[[ Records to process open ]]

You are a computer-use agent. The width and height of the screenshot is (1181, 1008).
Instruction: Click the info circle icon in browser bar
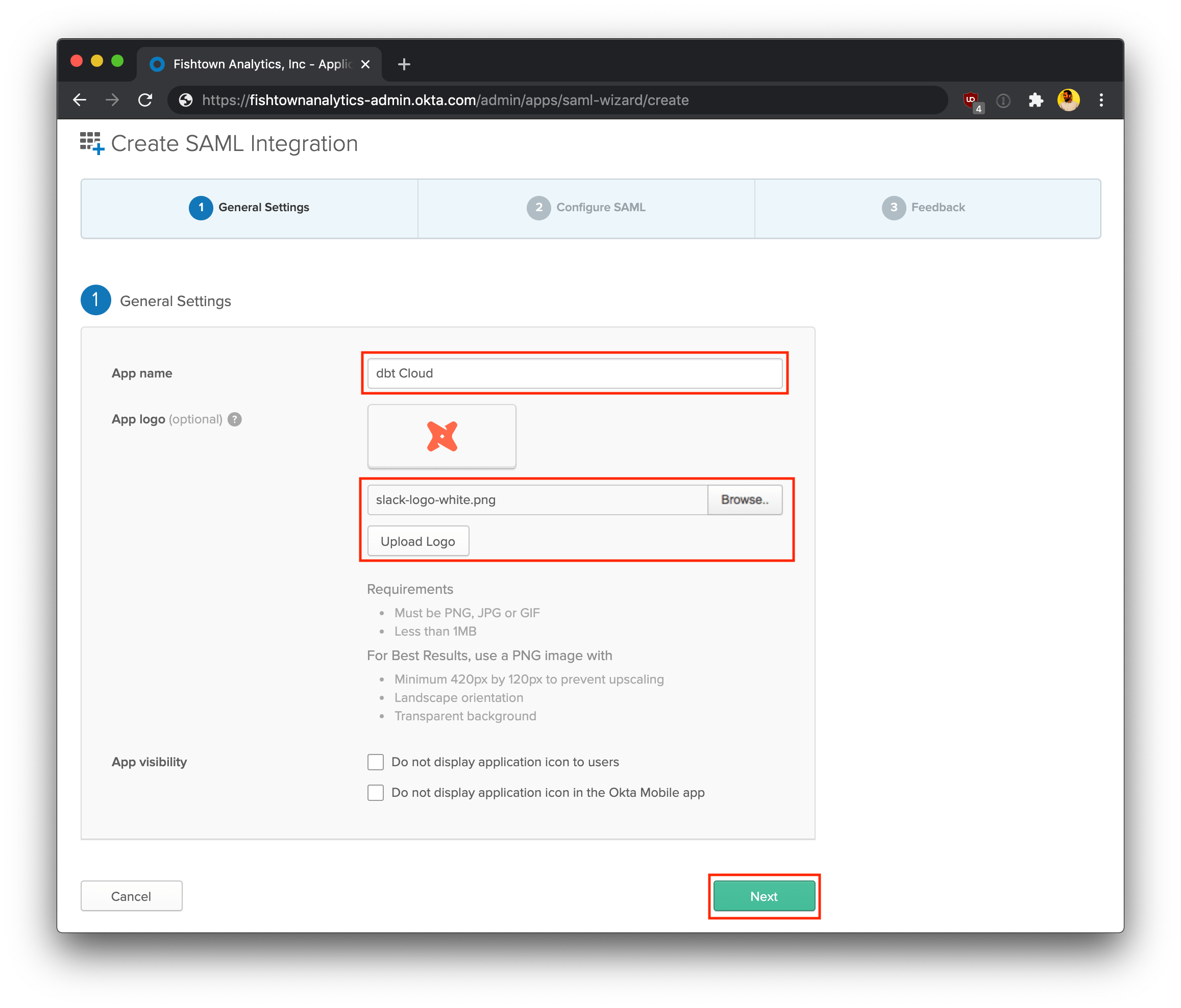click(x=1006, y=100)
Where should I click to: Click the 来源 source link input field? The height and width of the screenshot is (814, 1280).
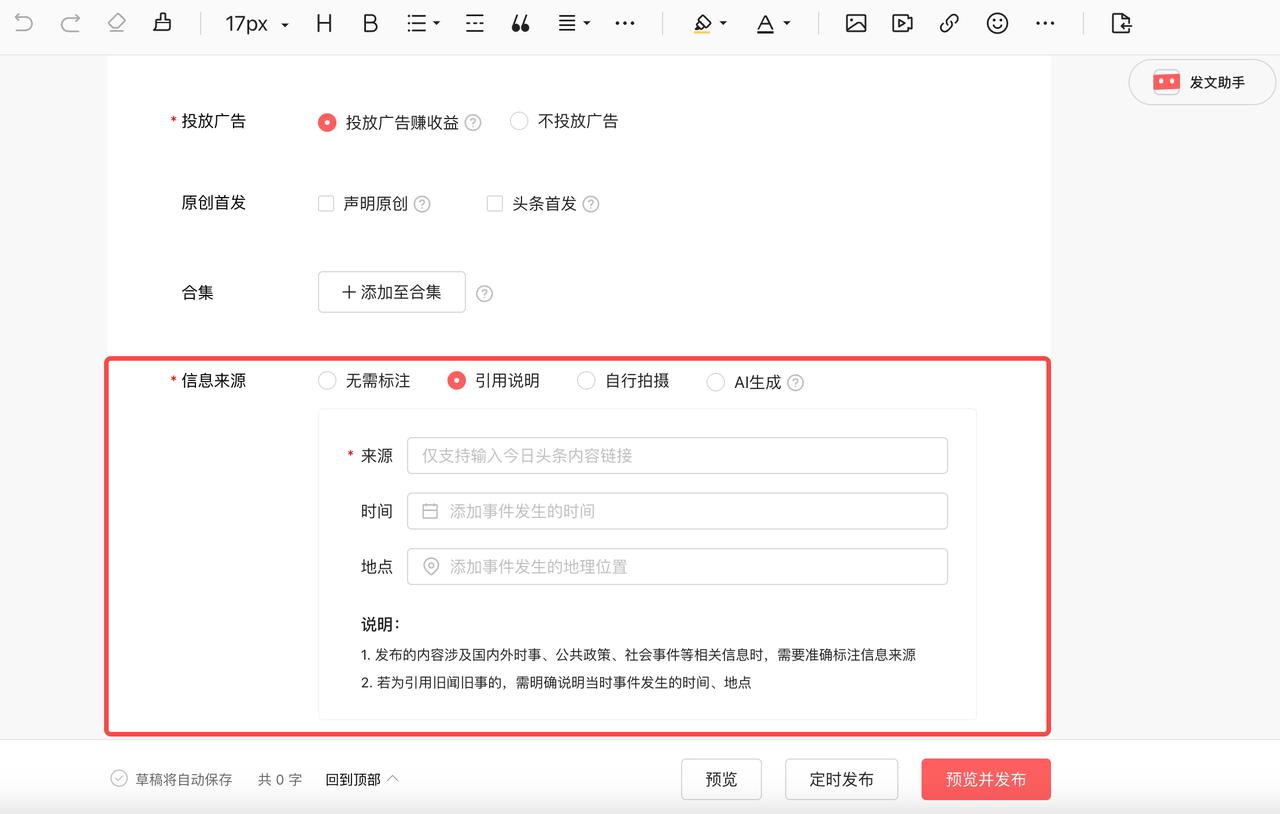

[[ Records to process closed ]]
[[ Records to process open ]]

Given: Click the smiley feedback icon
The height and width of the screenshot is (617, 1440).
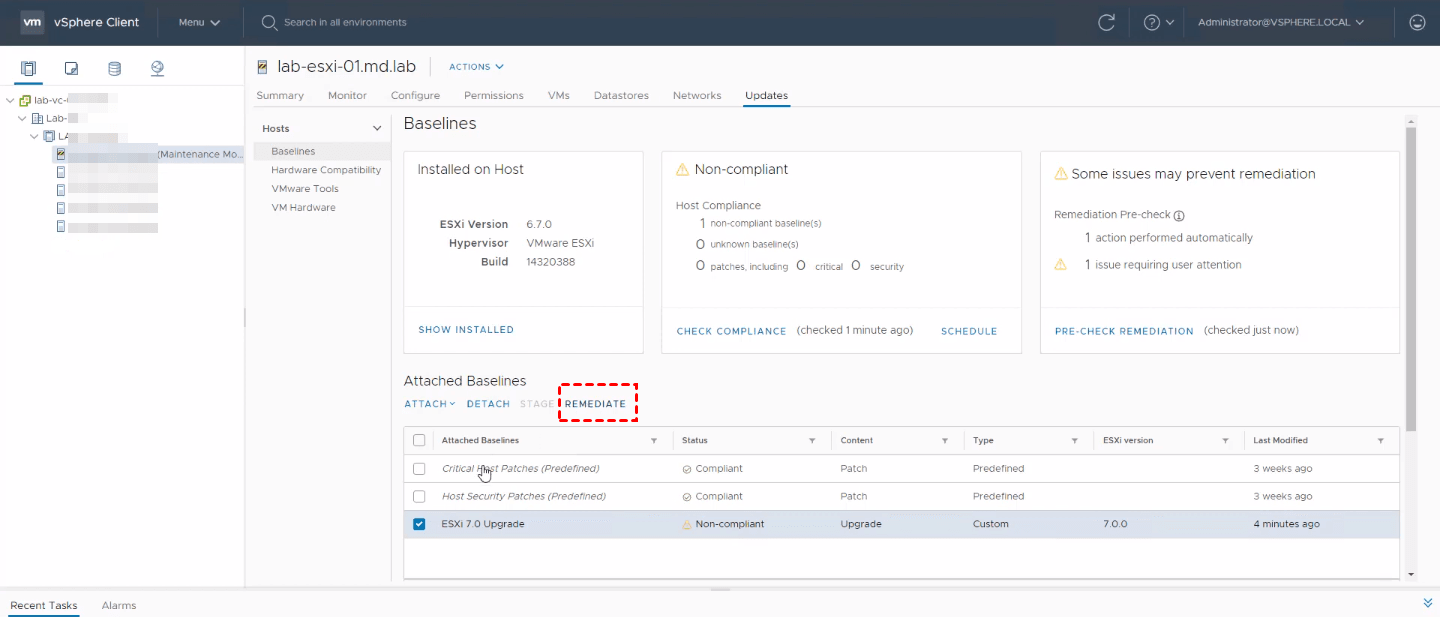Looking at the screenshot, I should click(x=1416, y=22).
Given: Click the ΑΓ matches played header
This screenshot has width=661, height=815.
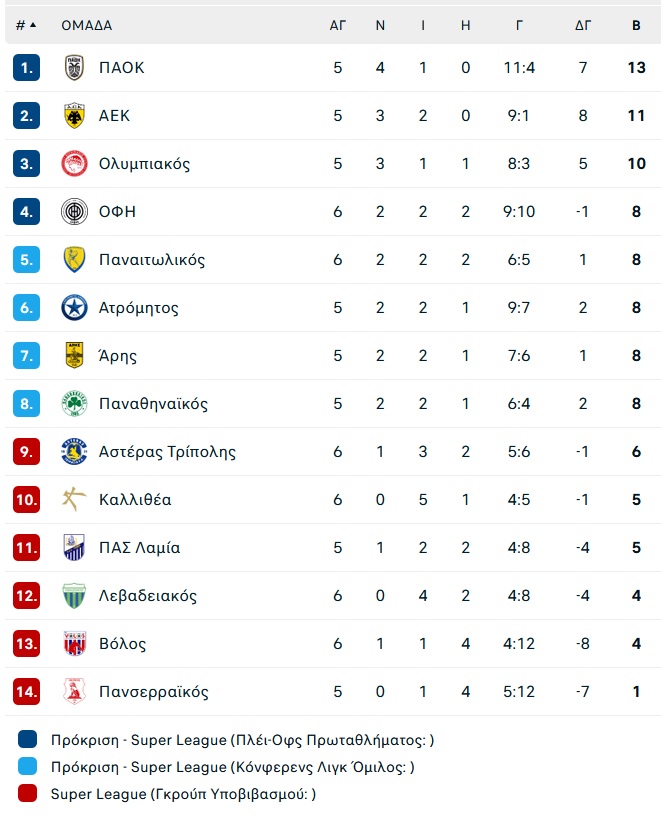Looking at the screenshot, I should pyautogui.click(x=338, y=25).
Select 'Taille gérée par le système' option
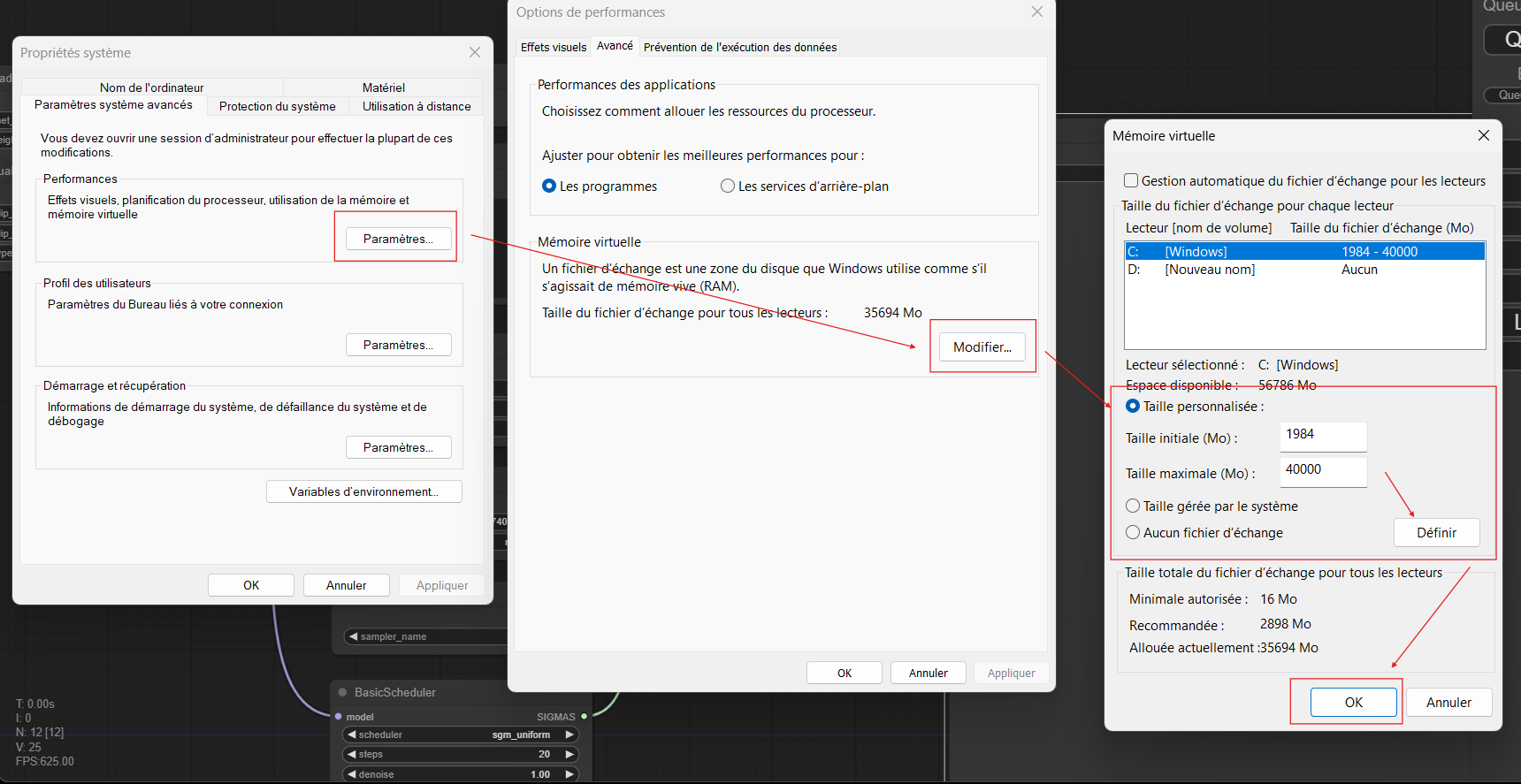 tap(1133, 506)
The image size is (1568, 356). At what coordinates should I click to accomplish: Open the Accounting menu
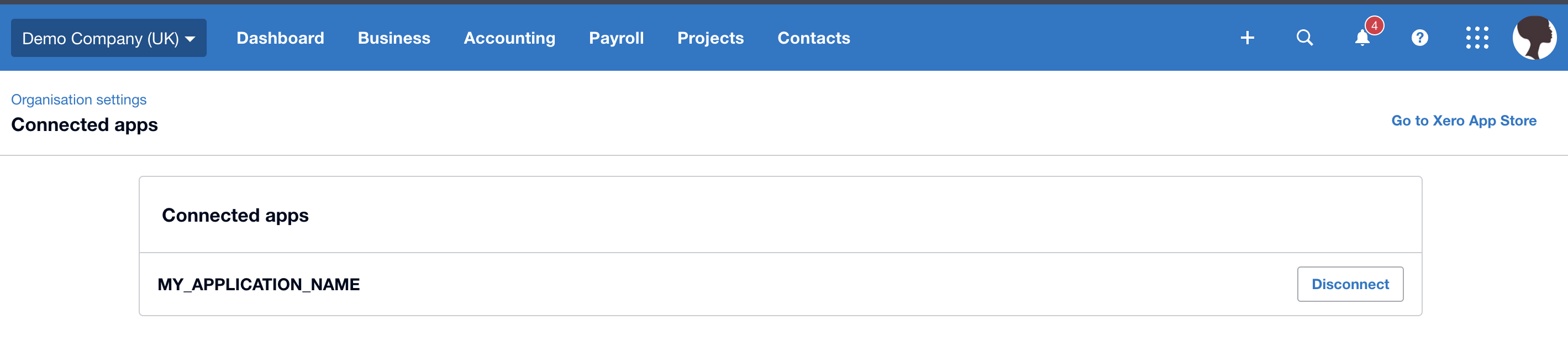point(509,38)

[[ Records to process closed ]]

#### Task requirements:
Using the records above, select and copy every line that has the word "Given".

#### Answer space:
Given: Click the smiley feedback icon
Given: Click the ΑΓ matches played header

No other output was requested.